● Assignment:
Quote the lines of the data below verbatim, beginning at the line that contains "Given: Switch to the GoogleWorkSpace tab" and ending at the last line, both included, and excluding pictures.
+++ Record excerpts
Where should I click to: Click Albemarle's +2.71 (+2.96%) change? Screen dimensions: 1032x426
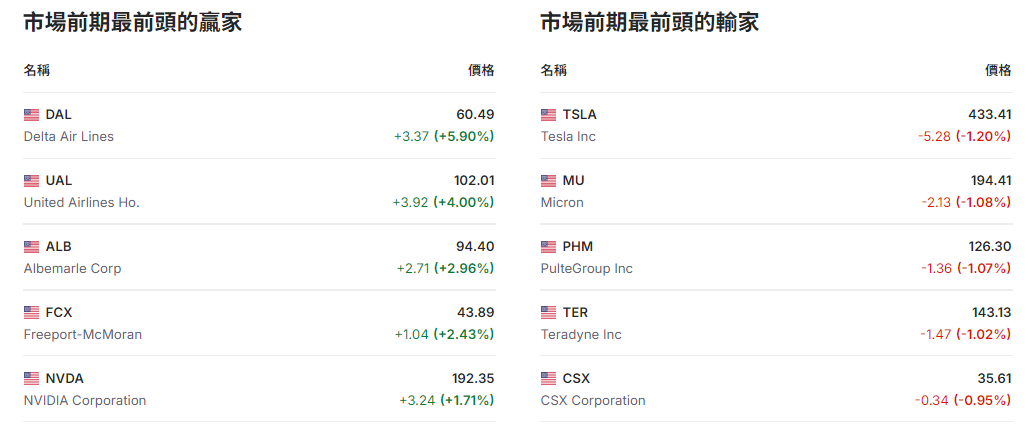point(445,268)
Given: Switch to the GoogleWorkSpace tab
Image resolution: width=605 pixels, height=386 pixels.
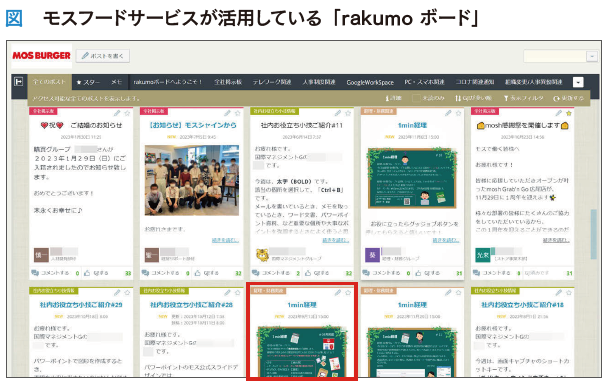Looking at the screenshot, I should (370, 82).
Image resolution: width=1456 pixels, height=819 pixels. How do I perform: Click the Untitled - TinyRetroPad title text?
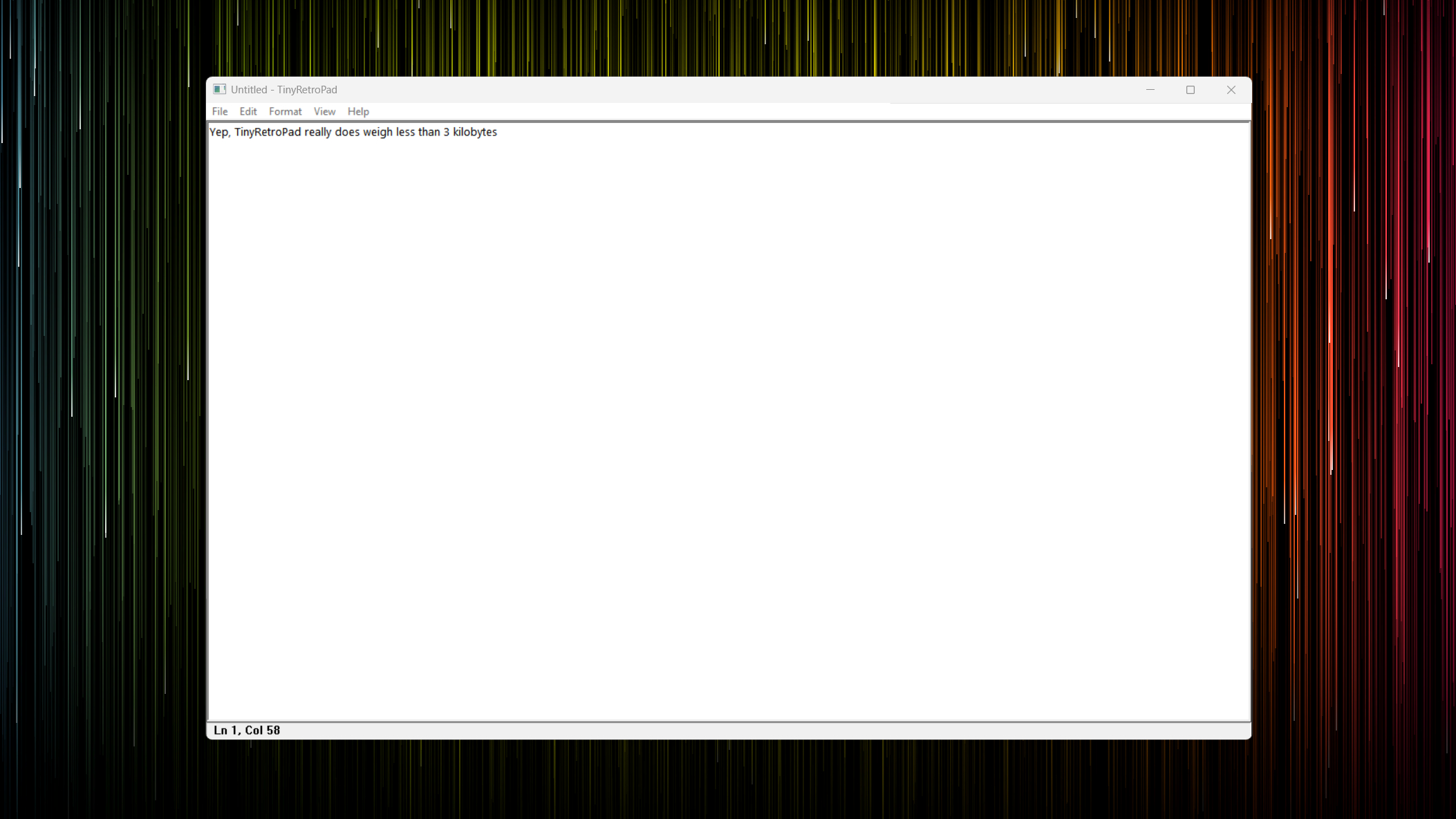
++++++
● Finished exercise:
Given: Switch to the GoogleWorkSpace tab
Image resolution: width=605 pixels, height=386 pixels.
Looking at the screenshot, I should (370, 82).
Image resolution: width=1456 pixels, height=819 pixels. How do I perform: Click the Untitled - TinyRetroPad title text?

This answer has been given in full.